The children’s ministry director at a local church, Tricia began losing her hearing five years earlier due to cochlear nerve damage. “I had 45% hearing in one ear and 20% in the other,” Tricia says. “And I got good at lip reading.” For someone working with children, the hearing loss was terribly frustrating, but some hearing was better than none at all. And in January 2017, when the inevitable happened and her hearing left completely, she wasn’t ready. “It was like being thrust into darkness,” she says. “It’s not like plugging your ears and still hearing muffled voices—there was nothing.” In a panic, she tried to call her husband but realized she couldn’t even do something as simple as talk to him. Life as she knew it would never be the same. 

A few years earlier, Tricia’s younger sister Taren Walters began attending Gateway and pursuing her degree in biblical counseling at The King’s University. “As part of the curriculum, they recommended I attend KAIROS. At the time, I didn’t know what that really was, but I knew both Trish and I needed it,” Taren says. “I told her about it and she agreed to fly out to attend with me.” So in January 2015, Taren and Tricia attended KAIROS, which started a chain reaction. In the next two years, you could find Taren and Tricia at every freedom event Gateway held. Even though Tricia lived in Florida, she felt connected to Gateway and grateful for what the Lord was starting to do in her heart and in her relationship with her sister. So when someone gifted Taren two tickets to Pink Impact 2017, Tricia immediately answered “Yes!” to Taren’s invitation, and they made plans to be there. 

In the days after she lost her hearing, Tricia tried to figure out her new normal, downloading interpretation apps on her phone and telling family and friends what had happened. She visited doctors who told her there was nothing they could do. “They told me I would never hear again and that this was my life now,” she says. “Reality started to set in, and the world became very scary.” Things she never thought about before became obstacles. She tried to go back to work, but without her hearing, directing children was basically impossible. She lost interest in her church home— without an interpreter, services were confusing and lonely. “I never liked silence. I was always a talker, and I always wanted to be around people,” she says. “And music ... music was a huge part of my life, and now it was gone.” She felt painfully disconnected from everyone and everything she had ever known. She spent a lot of time with the Lord, grieving, asking questions, and trying to hear His voice. 

Her husband and sons mourned with her and struggled to find balance, often forgetting she couldn’t hear and calling her name around the house. Her family used to have loud, rowdy dinner time conversations, and now she couldn’t participate or understand what was happening. Her 13-year-old son was just plain mad and began acting out. “I almost think it was harder for my family than it was for me,” Tricia says. She spent her days in confusion and silence and loneliness, but they spent their days watching the ghost of her former self. “She could talk, but it didn’t sound like her voice,” Taren says. “Because she couldn’t hear what she was saying or how she was enunciating, her words were drawn out and weird. I knew it was my sister talking, but it didn’t sound like her.” 

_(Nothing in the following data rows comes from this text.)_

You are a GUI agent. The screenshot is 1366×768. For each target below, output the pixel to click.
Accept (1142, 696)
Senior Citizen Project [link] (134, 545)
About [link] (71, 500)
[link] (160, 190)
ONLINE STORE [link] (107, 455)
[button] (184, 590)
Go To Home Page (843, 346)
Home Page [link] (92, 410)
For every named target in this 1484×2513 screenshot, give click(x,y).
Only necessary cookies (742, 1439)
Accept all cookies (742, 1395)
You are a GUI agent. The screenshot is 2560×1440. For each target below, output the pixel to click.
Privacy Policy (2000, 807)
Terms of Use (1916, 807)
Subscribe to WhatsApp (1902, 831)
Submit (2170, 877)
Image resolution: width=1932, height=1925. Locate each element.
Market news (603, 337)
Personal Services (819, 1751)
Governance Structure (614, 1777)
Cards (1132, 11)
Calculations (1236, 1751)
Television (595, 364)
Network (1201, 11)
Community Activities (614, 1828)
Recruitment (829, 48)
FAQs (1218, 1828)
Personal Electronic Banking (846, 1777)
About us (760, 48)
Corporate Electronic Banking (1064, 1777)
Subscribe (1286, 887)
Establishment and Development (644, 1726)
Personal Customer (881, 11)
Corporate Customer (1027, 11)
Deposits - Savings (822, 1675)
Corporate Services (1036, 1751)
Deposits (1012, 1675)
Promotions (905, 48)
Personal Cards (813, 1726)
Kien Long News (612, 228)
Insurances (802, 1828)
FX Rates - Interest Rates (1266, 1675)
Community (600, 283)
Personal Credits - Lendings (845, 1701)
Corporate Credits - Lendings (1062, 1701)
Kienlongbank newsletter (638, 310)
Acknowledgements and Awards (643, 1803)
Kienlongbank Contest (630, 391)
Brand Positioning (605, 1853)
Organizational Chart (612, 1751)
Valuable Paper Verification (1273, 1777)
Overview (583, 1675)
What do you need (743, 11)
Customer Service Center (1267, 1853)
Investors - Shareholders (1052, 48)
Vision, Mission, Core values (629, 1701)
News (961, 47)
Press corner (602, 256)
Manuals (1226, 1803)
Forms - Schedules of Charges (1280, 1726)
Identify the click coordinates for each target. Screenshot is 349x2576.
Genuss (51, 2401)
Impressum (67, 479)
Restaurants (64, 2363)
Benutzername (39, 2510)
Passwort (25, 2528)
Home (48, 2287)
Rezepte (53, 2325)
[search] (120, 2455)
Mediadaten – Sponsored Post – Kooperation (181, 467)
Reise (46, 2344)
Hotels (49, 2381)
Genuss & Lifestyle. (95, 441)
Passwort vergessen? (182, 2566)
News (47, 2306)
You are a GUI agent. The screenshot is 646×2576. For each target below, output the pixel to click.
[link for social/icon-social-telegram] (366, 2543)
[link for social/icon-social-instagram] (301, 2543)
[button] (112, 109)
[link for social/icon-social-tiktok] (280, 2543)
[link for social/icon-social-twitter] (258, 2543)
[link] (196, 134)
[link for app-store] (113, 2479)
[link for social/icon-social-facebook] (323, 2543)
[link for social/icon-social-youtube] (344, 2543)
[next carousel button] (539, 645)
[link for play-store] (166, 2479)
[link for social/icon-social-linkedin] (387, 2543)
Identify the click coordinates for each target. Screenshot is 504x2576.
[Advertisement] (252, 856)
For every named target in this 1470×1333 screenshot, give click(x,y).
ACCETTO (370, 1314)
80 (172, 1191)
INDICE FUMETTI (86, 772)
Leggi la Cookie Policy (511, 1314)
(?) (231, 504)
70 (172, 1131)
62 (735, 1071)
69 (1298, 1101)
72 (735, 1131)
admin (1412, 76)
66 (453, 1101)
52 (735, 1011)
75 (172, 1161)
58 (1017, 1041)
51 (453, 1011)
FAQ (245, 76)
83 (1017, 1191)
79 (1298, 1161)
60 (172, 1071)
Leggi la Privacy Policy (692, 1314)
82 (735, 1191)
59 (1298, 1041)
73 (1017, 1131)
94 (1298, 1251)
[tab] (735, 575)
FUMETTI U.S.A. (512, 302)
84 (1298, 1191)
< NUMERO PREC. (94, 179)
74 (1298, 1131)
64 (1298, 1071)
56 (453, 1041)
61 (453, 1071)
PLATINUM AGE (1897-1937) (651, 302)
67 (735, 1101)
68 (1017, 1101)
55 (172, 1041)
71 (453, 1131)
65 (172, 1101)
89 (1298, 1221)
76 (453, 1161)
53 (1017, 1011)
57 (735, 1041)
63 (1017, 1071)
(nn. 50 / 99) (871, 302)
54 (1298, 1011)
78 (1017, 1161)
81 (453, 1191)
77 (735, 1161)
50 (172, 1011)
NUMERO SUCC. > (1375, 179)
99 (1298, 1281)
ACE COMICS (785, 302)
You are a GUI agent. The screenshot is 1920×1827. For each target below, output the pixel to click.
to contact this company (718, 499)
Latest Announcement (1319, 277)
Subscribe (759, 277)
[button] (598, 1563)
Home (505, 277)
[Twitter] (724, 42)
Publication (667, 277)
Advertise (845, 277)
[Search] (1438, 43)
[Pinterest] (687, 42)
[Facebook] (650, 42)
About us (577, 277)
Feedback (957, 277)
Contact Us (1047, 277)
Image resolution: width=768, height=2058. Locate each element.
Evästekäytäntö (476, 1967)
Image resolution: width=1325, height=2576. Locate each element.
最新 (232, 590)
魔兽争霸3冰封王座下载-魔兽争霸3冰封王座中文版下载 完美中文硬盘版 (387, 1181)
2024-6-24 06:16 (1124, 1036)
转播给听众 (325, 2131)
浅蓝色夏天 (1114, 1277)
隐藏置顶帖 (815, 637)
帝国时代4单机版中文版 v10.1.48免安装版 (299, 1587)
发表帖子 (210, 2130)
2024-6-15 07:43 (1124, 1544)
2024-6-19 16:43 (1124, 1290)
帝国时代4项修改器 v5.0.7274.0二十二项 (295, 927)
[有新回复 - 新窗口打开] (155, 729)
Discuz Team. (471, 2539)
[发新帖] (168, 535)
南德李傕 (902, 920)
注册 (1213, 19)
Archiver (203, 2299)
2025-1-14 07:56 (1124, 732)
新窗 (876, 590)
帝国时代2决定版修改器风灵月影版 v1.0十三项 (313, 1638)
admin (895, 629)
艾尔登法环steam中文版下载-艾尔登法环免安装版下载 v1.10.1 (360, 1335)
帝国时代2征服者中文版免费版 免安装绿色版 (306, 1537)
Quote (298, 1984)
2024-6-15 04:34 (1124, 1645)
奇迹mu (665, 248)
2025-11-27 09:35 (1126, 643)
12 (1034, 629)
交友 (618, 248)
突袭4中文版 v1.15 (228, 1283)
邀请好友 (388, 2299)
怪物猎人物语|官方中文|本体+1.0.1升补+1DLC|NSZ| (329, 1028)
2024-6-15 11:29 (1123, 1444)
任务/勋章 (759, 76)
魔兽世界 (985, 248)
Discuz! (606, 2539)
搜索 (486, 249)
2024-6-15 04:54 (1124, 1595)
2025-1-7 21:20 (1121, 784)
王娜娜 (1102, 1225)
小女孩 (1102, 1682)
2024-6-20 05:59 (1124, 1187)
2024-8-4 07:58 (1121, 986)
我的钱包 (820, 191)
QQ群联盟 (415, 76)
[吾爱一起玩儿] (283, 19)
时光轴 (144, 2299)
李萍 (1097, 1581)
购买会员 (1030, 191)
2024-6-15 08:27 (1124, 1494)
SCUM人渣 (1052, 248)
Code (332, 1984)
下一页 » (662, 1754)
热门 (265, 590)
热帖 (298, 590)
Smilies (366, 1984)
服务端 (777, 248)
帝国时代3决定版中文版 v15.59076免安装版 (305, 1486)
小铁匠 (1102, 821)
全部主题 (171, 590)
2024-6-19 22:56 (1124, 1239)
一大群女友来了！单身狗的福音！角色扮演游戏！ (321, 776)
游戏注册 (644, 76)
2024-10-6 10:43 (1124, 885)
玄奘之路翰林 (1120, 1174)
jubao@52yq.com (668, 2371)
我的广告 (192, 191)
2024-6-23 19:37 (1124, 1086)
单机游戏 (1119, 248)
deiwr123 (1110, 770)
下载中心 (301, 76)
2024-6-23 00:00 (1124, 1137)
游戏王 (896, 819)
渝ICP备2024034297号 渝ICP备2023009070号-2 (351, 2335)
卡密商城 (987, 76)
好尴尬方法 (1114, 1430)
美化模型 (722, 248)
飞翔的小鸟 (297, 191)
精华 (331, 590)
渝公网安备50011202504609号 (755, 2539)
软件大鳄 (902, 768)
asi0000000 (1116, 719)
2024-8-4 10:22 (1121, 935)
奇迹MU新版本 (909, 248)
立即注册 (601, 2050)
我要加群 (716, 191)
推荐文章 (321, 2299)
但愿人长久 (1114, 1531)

At this point, Taren and Tricia basically decided they wouldn’t be able to attend Pink Impact, but when a friend with a deaf son found out, she called the Pink Impact team to arrange hearing-impaired services for Tricia and wouldn’t take no for an answer. And when Pink Impact finally arrived, Tricia was thrilled to be there. The Pink Impact team had provided sign language interpreters for the entire event and even moved the sisters’ seats to the ground floor to make interpretation easier. “Because we were at the front and because the music was so loud, I could see on Trish’s face that she could feel the vibrations of the music,” Taren says. “It was my favorite part of the conference, watching her enjoy the feel of the music.” The speakers were phenomenal, the worship was powerful, and Tricia was able to understand it all. But there was still something missing. 

All this time, Taren had been praying for Tricia’s healing. She fully expected God to do a miracle in her sister’s life. Taren watched her sister carefully and waited for the moment when she could hear again. Nothing happened, but Tricia’s ears started hurting halfway through the second day, right after they went to the prayer rooms to pray for healing. “I was pretty insensitive initially and just kind of blew her off,” Taren says with a laugh. “But she kept insisting that her ears hurt, and then I started thinking, Oh, this is when she gets healed.” They went to the last session, Taren with great expectation, but then it ended. Just like that, it was over, and they left their seats disappointed. 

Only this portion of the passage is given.